Sunday, October 11, 2015

Interview questions for Data Scientists

In preparation for a coding interview I collected numerous coding questions for Data Scientist. The question are not sorted and I have done little to clean them up. Still they might be useful for others:

What is: lift, KPI, robustness, model fitting, design of experiments, 80/20 rule?

What is: collaborative filtering, n-grams, map reduce, cosine distance?

How to optimize a web crawler to run much faster, extract better information, and better summarize data to produce cleaner databases?

How would you come up with a solution to identify plagiarism?

How to detect individual paid accounts shared by multiple users?

Should click data be handled in real time? Why? In which contexts?

What is better: good data or good models? And how do you define "good"? Is there a universal good model? Are there any models that are definitely not so good?

What is probabilistic merging (AKA fuzzy merging)? Is it easier to handle with SQL or other languages? Which languages would you choose for semi-structured text data reconciliation?

How do you handle missing data? What imputation techniques do you recommend?

Compare SAS, R, Python, Perl

What is the curse of big data?

You are about to send one million email (marketing campaign). How do you optimze delivery? How do you optimize response? Can you optimize both separately? (answer: not really)

How would you turn unstructured data into structured data? Is it really necessary? Is it OK to store data as flat text files rather than in an SQL-powered RDBMS?

What are hash table collisions? How is it avoided? How frequently does it happen?

How to make sure a mapreduce application has good load balance? What is load balance?

Examples where mapreduce does not work? Examples where it works very well?

Is it better to have 100 small hash tables or one big hash table, in memory, in terms of access speed (assuming both fit within RAM)? What do you think about in-database analytics?

Why is naive Bayes so bad? How would you improve a spam detection algorithm that uses naive Bayes?

What is star schema? Lookup tables?

Define: quality assurance, six sigma, design of experiments. Give examples of good and bad designs of experiments.

What are the drawbacks of general linear model? Are you familiar with alternatives (Lasso, ridge regression, boosted trees)?

Do you think 50 small decision trees are better than a large one? Why?
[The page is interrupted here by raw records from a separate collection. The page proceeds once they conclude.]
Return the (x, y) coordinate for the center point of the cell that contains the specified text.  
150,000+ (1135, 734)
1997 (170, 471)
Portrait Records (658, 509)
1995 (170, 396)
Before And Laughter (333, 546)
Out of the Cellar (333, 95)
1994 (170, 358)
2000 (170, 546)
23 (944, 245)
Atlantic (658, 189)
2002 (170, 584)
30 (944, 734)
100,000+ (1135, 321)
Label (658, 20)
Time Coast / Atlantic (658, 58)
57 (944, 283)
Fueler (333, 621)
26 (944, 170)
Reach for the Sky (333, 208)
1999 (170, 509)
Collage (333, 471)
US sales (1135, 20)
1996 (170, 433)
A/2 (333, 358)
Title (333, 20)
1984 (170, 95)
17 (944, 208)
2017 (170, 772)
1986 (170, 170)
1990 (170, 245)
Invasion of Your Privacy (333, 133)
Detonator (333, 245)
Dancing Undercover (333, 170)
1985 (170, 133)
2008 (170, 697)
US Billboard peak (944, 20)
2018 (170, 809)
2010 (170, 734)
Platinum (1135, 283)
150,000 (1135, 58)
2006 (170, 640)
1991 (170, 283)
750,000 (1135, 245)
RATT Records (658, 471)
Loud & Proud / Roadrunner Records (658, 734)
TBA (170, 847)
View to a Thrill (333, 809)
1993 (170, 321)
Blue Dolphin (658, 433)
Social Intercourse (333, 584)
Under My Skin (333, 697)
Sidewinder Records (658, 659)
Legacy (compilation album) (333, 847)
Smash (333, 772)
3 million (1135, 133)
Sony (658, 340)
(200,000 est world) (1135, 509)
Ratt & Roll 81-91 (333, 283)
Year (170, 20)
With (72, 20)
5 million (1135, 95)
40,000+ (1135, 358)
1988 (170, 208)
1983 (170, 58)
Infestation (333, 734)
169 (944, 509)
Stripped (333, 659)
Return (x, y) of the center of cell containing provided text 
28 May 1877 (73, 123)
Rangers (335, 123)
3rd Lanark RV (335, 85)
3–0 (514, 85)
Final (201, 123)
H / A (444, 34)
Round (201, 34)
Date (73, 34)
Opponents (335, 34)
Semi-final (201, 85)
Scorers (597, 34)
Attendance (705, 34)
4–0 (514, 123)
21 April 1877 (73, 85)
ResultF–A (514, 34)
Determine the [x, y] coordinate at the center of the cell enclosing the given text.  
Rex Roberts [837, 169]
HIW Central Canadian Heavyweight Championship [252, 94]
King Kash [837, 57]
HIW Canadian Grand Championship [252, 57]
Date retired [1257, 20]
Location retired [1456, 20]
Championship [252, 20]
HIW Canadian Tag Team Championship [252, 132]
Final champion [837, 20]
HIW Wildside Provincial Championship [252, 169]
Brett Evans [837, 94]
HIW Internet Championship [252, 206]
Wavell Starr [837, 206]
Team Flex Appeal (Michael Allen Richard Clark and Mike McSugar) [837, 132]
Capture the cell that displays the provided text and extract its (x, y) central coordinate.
Give examples of data that does not have a Gaussian distribution, nor log-normal. Give examples of data that has a very chaotic distribution?

Why is mean square error a bad measure of model performance? What would you suggest instead?

How can you prove that one improvement you've brought to an algorithm is really an improvement over not doing anything? Are you familiar with A/B testing?

What is sensitivity analysis? Is it better to have low sensitivity (that is, great robustness) and low predictive power, or the other way around? How to perform good cross-validation? What do you think about the idea of injecting noise in your data set to test the sensitivity of your models?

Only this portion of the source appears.